We do have deep concerns about the actions the Taliban is taking indicating that it may be trying to take the country by force, but were that to happen, Afghanistan would be a pariah state. It would not get the assistance that it’s looking for and that the Taliban says it wants if it has any responsibility for the country. It would not get the support from the international community that it says it wants. We’re actively engaged in diplomacy because there is no military solution to this conflict that’s been going on for more than 40 years in Afghanistan, and we’re working to try to bring that to an end.

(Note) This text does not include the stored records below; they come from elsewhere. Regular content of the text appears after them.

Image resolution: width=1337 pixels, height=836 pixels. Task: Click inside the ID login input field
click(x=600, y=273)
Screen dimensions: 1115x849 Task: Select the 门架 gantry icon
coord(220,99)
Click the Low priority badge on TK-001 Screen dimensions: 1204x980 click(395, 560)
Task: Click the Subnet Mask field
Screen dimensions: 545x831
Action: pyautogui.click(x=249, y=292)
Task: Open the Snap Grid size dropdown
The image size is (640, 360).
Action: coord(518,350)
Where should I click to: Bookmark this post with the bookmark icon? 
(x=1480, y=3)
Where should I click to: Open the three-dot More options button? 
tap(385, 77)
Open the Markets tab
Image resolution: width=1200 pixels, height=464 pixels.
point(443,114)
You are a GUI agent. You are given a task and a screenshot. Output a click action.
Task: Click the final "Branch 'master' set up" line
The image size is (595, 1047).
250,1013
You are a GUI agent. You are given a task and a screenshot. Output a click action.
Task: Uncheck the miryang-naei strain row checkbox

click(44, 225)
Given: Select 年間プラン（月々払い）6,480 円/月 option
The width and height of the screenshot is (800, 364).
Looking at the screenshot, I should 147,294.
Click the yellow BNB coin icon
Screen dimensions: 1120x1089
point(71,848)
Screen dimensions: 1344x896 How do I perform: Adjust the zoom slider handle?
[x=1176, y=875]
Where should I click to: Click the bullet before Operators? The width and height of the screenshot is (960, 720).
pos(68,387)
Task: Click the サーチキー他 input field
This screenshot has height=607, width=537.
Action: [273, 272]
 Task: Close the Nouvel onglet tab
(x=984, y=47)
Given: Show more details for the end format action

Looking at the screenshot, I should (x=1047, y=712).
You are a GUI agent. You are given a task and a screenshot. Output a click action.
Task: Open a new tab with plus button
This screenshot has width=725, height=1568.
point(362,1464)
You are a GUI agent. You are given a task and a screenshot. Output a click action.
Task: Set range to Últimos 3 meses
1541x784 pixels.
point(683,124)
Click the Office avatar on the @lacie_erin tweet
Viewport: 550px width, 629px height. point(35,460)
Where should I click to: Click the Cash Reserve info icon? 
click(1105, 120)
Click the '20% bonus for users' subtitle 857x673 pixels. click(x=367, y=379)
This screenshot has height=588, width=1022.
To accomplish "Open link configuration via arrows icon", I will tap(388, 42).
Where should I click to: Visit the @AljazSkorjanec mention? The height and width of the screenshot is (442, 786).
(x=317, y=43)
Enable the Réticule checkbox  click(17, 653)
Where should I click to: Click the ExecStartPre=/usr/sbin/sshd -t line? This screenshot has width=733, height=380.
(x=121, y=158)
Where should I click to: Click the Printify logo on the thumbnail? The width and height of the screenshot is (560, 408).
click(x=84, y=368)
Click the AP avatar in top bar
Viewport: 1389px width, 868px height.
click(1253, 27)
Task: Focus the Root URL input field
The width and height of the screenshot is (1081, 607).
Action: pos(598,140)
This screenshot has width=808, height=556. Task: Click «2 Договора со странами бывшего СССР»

But one other thing: We’re sustaining our support through our embassy, through other embassies for the Afghan people, and at the same time we’re working to make good on our commitment to those who helped us and put their lives on the line – interpreters, translators – they’re benefiting from a program called Special Immigrant Visa programs that allow them to seek visas to come to the United States. We are moving very, very rapidly ahead with that program.

QUESTION: When you say “take action,” Mr. Secretary, is that airstrikes? Or can you see a world where American troops are back in Afghanistan?

SECRETARY BLINKEN: Look, I don’t want to get into hypotheticals about where this might go in the future. What I can tell you, Willie, is that we’re going to make sure that we have the capacity to see if the terrorist threat from Afghanistan re-emerges and to be in a position to do something about it.

QUESTION: Mr. Secretary, a final question, and it’s not really a fun one, but I have to ask. We had a president for four years who openly admitted to getting dirt on political rivals from a foreign leader, meeting without notetakers with Vladimir Putin, having these meetings with Kim Jong-un, which were a joke at best. Geo-strategically, how much ground was lost during the Donald Trump presidency with his corrupt and undemocratic approach to foreign policy? Are we less secure, and if so, how much?

SECRETARY BLINKEN: Well, Mika, happily, in my job, I don’t do politics. I’m focused on the future. But I can tell you this: Just a short while ago, the President traveled to Europe. He met with our G7 partners, with our NATO Allies, with our partners in the European Union, and then, of course, he met with Vladimir Putin. And he has asked us these first six months of the administration to focus first and foremost on revitalizing our relationships, our partnerships with allies, with partners. That’s exactly what we’ve done. And there was a very, very telling poll that came out during his trip. Across the democratic countries that we’ve been engaged with and that the President engaged with in Europe, on average, 75 percent of the people have confidence, trust in American leadership. That’s up from 17 percent a year ago. I think that speaks volumes.

QUESTION: Secretary of State Antony Blinken, thank you so much for coming on the show this morning, and we look forward to hearing about the trip to India and the fight against COVID. Thank you, Mr. Secretary.